Browne was responding to calls – in the wake of the Grade Six National Assessment results – for public schools to adopt the same system as private schools like high-achieving Baptist Academy in order to improve their success rate.

But the educator explained on yesterday’s Observer AM show that, although there are some practices public schools can emulate from their fee-paying counterparts, public schools have different challenges.

“People must understand that in the public education system we run an inclusive system,” Browne said.

“We say that in order for you to enter primary school you come with two things – your birth certificate and your immunisation card – and you gain acceptance. That is what the law says.

“We cannot in the public school system say to students, come write an entrance exam and if you don’t make it then you have to find an alternative. We are in the public education system so when schools exclude other people through those kinds of practices, the public education system is the alternative.

“There is where they come, they come to us and we have to do the best we can,” he explained.

Browne said it is frustrating when those who understand how the system works try to compare a public and private school.
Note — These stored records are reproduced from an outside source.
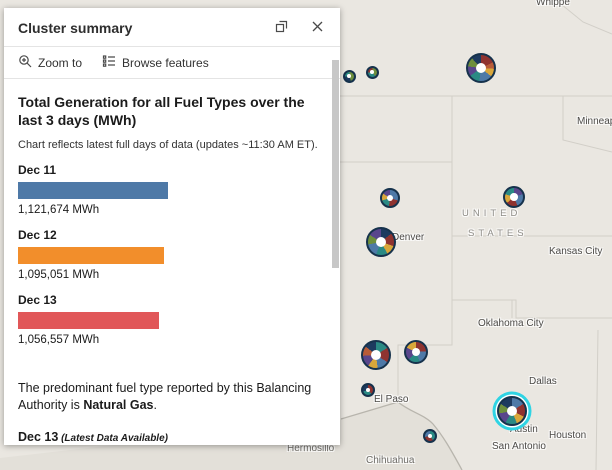 The height and width of the screenshot is (470, 612). What do you see at coordinates (25, 62) in the screenshot?
I see `zoom-to-icon` at bounding box center [25, 62].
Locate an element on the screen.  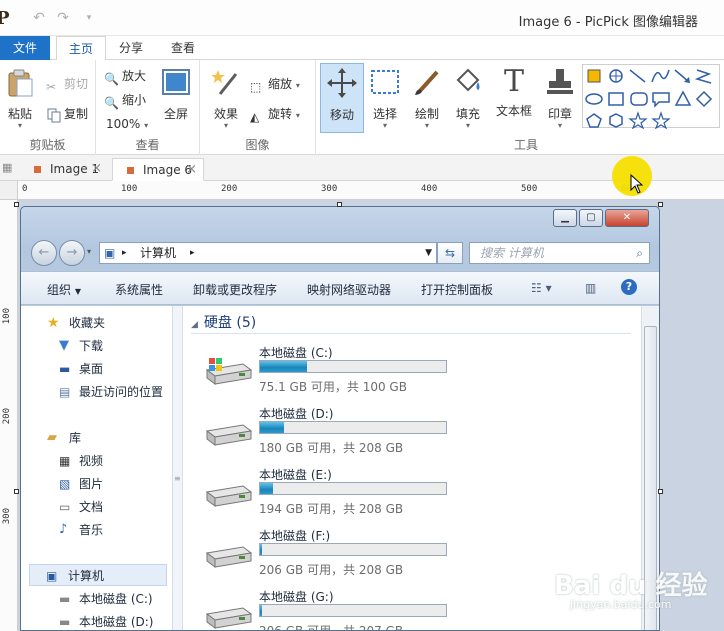
ruler-label: 300 is located at coordinates (7, 516).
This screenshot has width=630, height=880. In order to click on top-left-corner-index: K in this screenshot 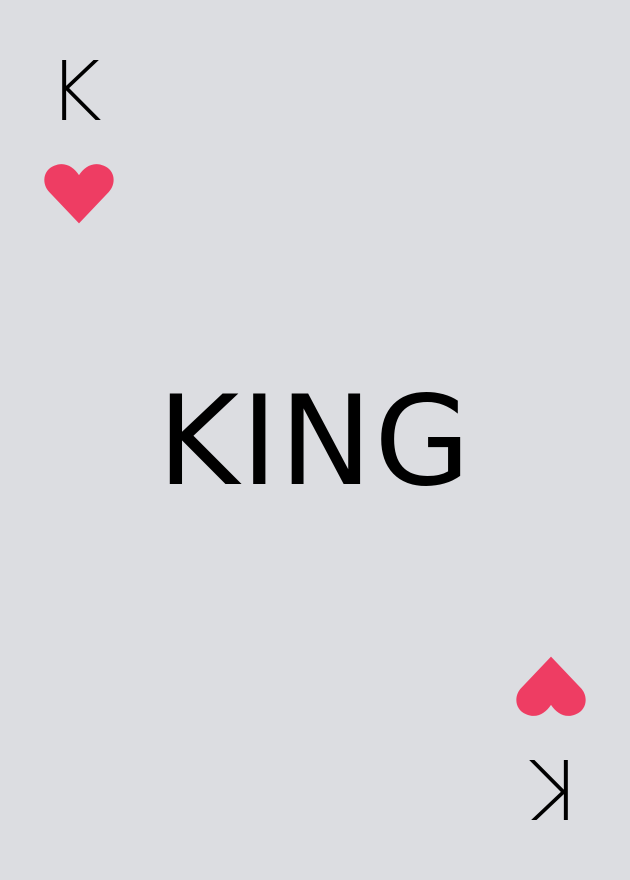, I will do `click(80, 140)`.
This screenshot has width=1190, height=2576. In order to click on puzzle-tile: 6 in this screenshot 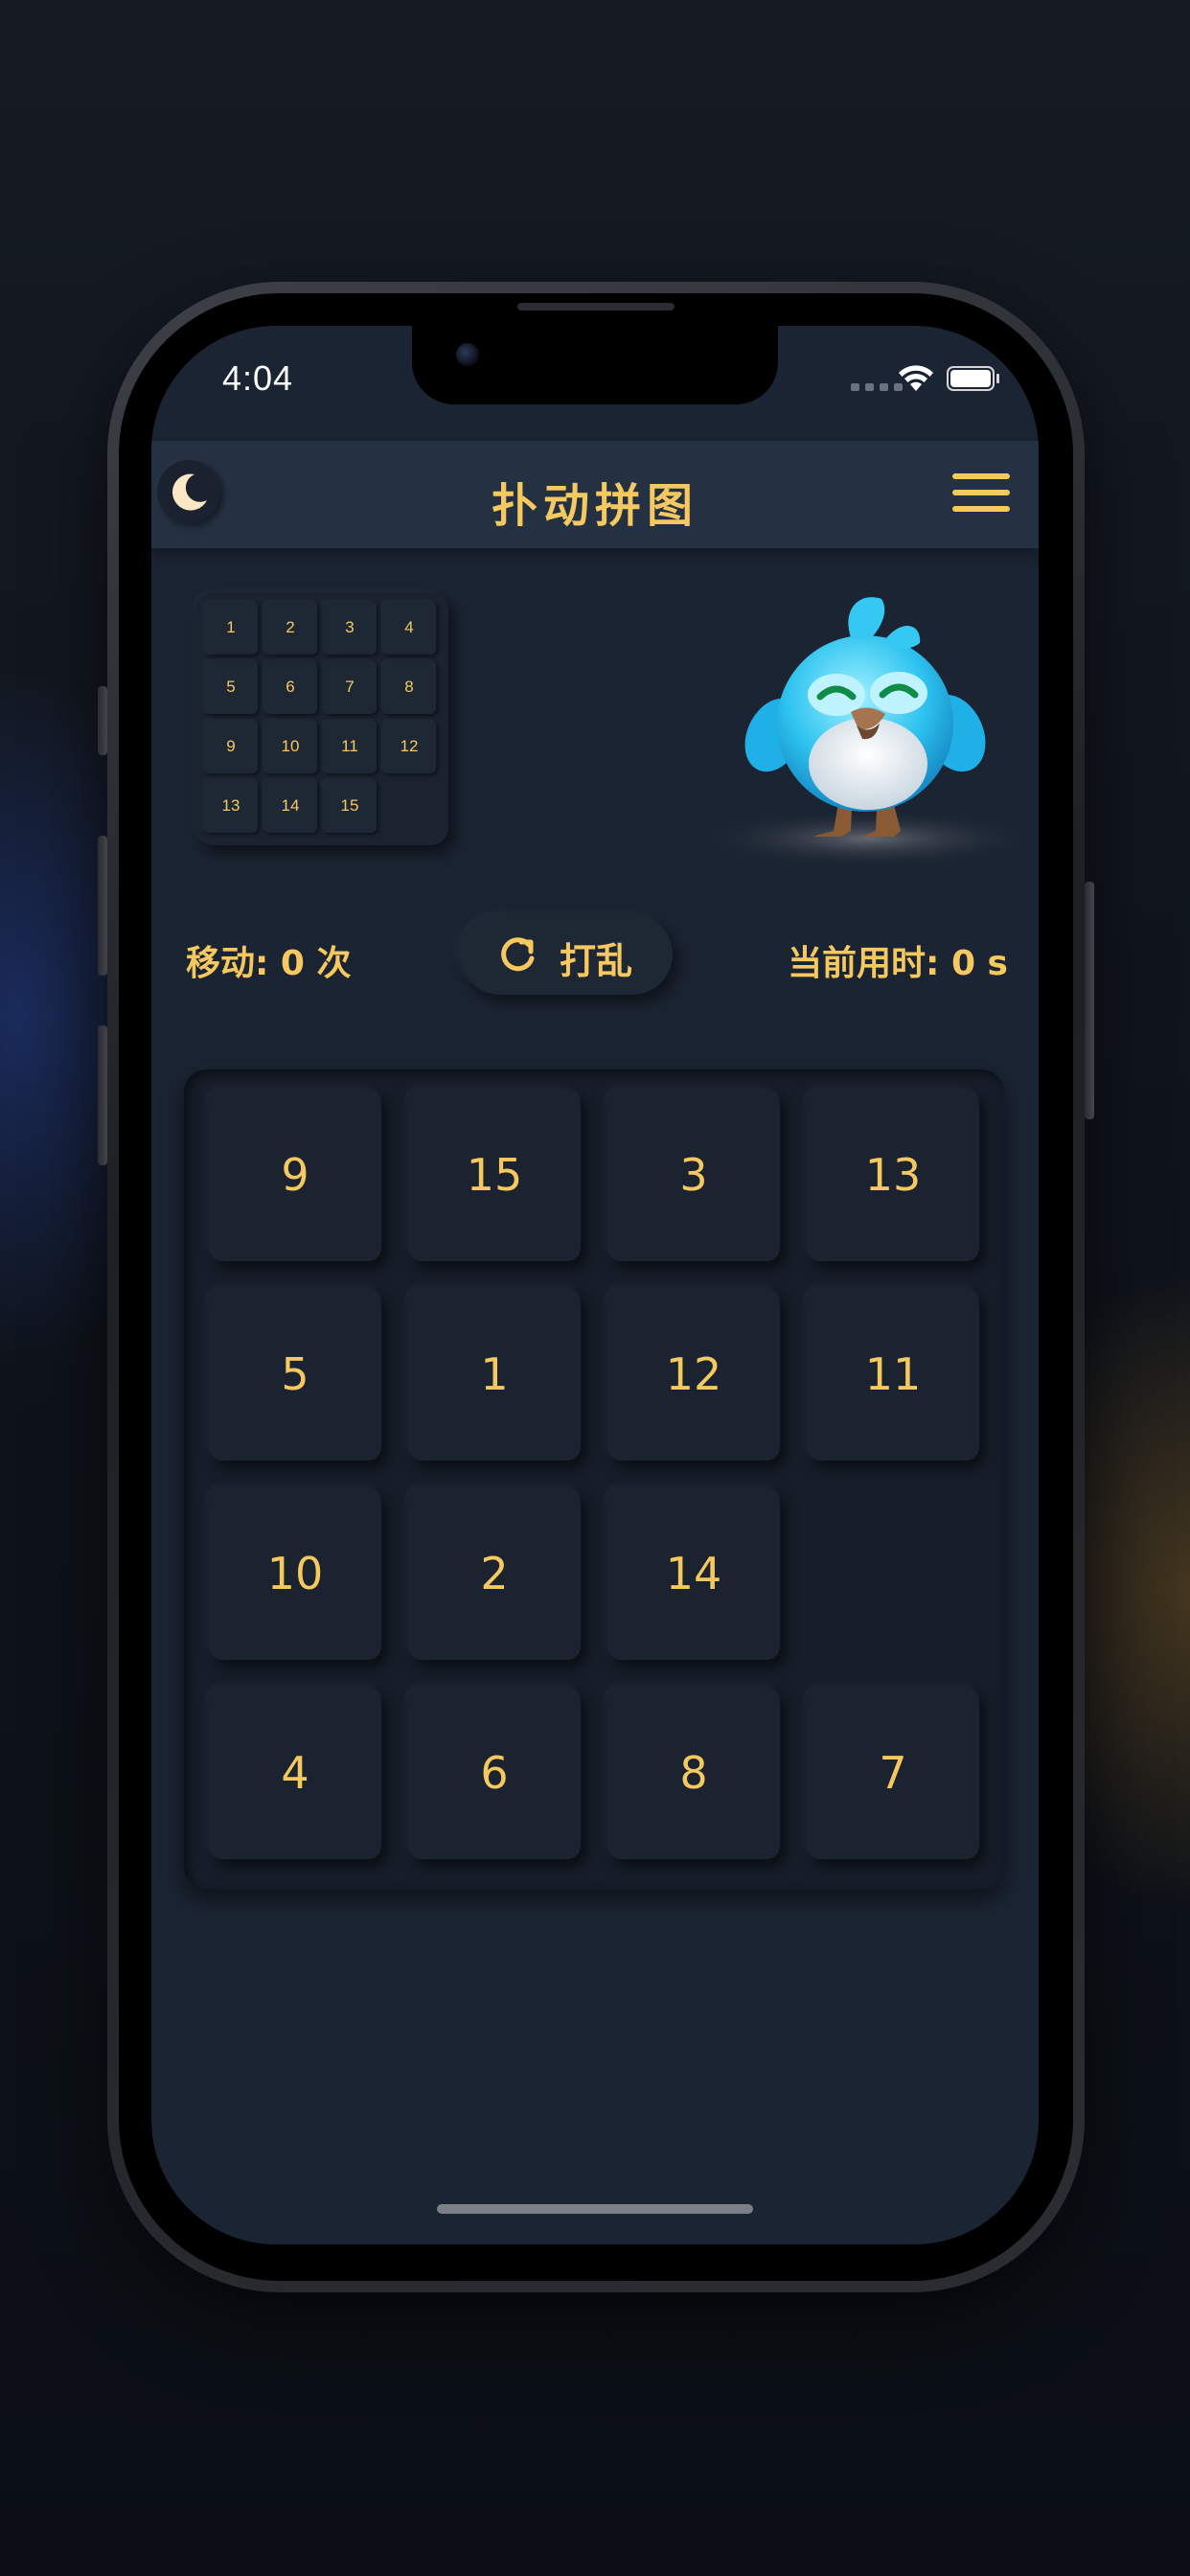, I will do `click(495, 1773)`.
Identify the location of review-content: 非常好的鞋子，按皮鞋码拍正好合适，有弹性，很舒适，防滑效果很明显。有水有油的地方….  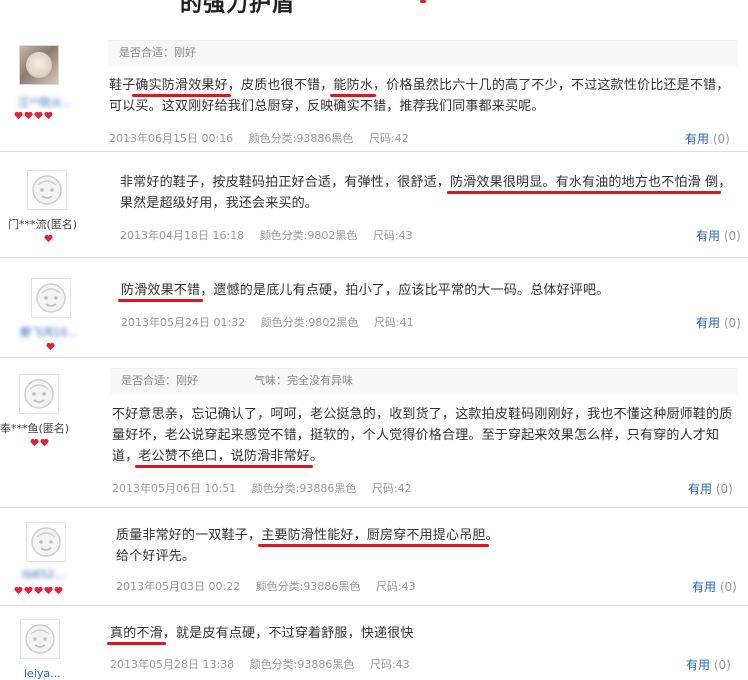
(430, 193).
“I am not knocking an institution that says that they are catering for high flyers; I have no issue with that. I have no issues with persons who don’t know about education and so on and they say maybe you should learn from certain institutions.

“I have no issue with people who don’t know, but I have an issue when people who know better, who understand education, seek to compare … a public school that offers an inclusive education to a school where if you don’t make a certain grade, you can’t come, if you can’t maintain a certain average then you can’t come,” he added.

Browne said there are several other factors like delinquent parents and language barriers that the public schools have to deal with that can also affect academic performance rates.

But the recent Grade Six National Assessments have shown that despite those factors the public school students performed well.

“In our public schools, there are plenty people and you can go ask the deputy principal of the Greenbay Primary School, Mrs Claudina Charles, how many breaks on a daily basis the kind of breakfast programme that they have to run to help children.

“You ask the people in Golden Grove and the surrounding areas how many of those students come to them and can’t speak a word of English. When you ask for the birth certificate it says Antigua and Barbuda but they are talking a different language. They are probably talking Spanish but we have to work with them.

“When you call some parents, you don’t see them. It’s teachers who end up being surrogate parents for these children but yet they come to school, teachers help them and they perform,” Browne added.

A total of 770 public school students sat this year’s exams with the sixth spot in the top 100 being claimed by Kezia Thomas of the government-run Old Road Primary School.